## start

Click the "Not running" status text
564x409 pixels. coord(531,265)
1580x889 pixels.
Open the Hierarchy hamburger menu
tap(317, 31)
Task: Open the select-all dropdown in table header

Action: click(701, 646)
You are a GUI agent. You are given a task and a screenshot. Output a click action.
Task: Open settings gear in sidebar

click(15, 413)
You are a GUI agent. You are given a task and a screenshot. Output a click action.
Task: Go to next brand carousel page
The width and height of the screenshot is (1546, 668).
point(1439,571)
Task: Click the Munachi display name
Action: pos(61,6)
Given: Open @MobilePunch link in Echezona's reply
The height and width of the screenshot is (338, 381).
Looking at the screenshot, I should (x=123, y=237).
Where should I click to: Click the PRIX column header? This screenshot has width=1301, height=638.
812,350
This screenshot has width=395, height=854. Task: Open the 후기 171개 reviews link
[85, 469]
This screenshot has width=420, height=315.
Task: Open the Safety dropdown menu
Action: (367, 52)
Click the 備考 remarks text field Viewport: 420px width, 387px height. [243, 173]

## end

■ What you will do ■
Give the material above as a JSON list of strings, with one string for each line and blank lines left out.

■ Full solution ■
[
  "Click the \"Not running\" status text",
  "564x409 pixels. coord(531,265)",
  "1580x889 pixels.",
  "Open the Hierarchy hamburger menu",
  "tap(317, 31)",
  "Task: Open the select-all dropdown in table header",
  "Action: click(701, 646)",
  "You are a GUI agent. You are given a task and a screenshot. Output a click action.",
  "Task: Open settings gear in sidebar",
  "click(15, 413)",
  "You are a GUI agent. You are given a task and a screenshot. Output a click action.",
  "Task: Go to next brand carousel page",
  "The width and height of the screenshot is (1546, 668).",
  "point(1439,571)",
  "Task: Click the Munachi display name",
  "Action: pos(61,6)",
  "Given: Open @MobilePunch link in Echezona's reply",
  "The height and width of the screenshot is (338, 381).",
  "Looking at the screenshot, I should (x=123, y=237).",
  "Where should I click to: Click the PRIX column header? This screenshot has width=1301, height=638.",
  "812,350",
  "This screenshot has width=395, height=854. Task: Open the 후기 171개 reviews link",
  "[85, 469]",
  "This screenshot has width=420, height=315.",
  "Task: Open the Safety dropdown menu",
  "Action: (367, 52)",
  "Click the 備考 remarks text field Viewport: 420px width, 387px height. [243, 173]"
]